What is needed: Would you copy exactly the lines in the data below from the one that has "The width and height of the screenshot is (1057, 500)." through the one that has "the admin avatar", dropping any pictures?

Input records:
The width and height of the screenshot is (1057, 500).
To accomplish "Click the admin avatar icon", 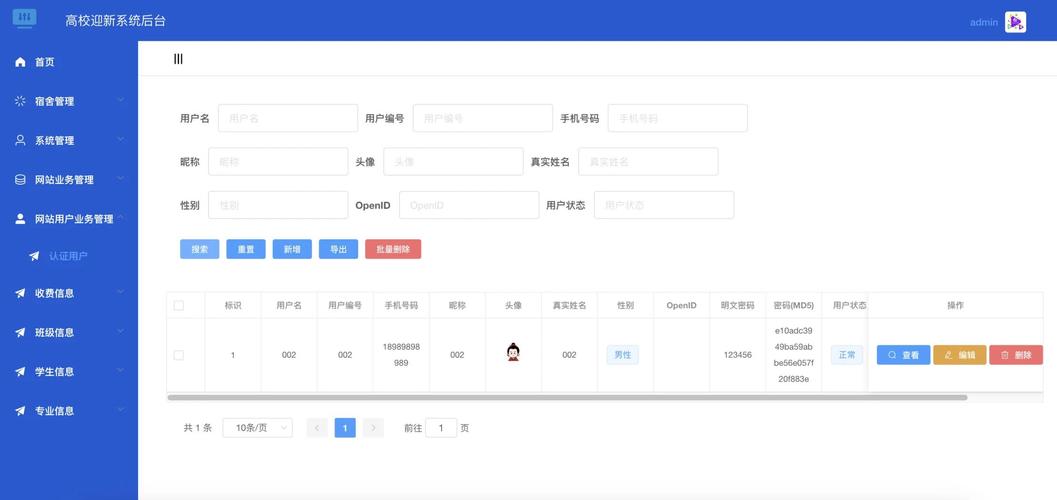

...

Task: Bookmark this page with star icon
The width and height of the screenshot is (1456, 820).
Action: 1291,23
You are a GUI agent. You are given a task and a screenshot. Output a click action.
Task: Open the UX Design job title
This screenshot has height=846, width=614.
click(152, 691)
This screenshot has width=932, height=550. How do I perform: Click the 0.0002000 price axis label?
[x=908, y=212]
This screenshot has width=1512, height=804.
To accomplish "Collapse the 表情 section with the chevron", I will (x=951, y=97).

The answer:
The width and height of the screenshot is (1057, 500).
To accomplish "Click the admin avatar icon", 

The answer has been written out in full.